Gates, who served under presidents George W. Bush and Barack Obama, is a native of Wichita. He also served as president of Texas A&M University.
(And, yes, that means he has a real Ph.D., in Russian and Soviet history from Georgetown University).
I learned about this, by the way, from Kansas State President Kirk Schulz’s Twitter feed, which is always pretty active.
And, just in case you’ve forgotten (or never knew), KU will be honoring four people with honorary doctorates during this May’s commencement ceremony: former U.S. Senator Bob Dole, former FDIC chairwoman Sheila Bair, Ford CEO Alan Mulally and composer Kirke Mechem.
• And I’ll leave you with a rather strange phone call. Sometimes Pulitzer Prizes come from strange phone calls, so I never discount them. At least not completely.
A colleague told me that he had fielded a call to the newsroom about someone asking if we were going to go up to KU and cover “The Merge.”

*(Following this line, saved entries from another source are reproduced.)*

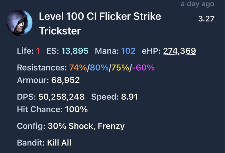This screenshot has width=225, height=153.
Task: Click the Speed value 8.91
Action: [x=129, y=97]
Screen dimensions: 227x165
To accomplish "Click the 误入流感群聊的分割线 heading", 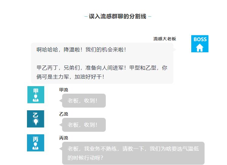I will click(x=118, y=16).
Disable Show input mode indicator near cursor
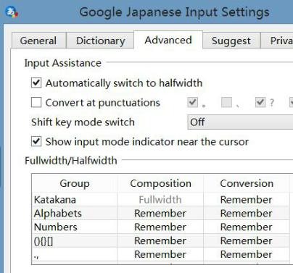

Attempts to clarify what exactly “the merge” was were not exactly successful. I figured it might be the pending merge between the Facilities Operations folks and the Housing Maintenance folks, but we’ve written plenty about that, and there isn’t anything terribly new to report on that front (at least I don’t think there is).
So I figured I’d toss it to the Heard on the Hill faithful, just in case. If you’re merging, or you’ve been merged, or you see a merge coming and it’s distressing you, feel free to let me know. Maybe we’ll all celebrate a Pulitzer or something.
Just make sure you tell me what is merging with what.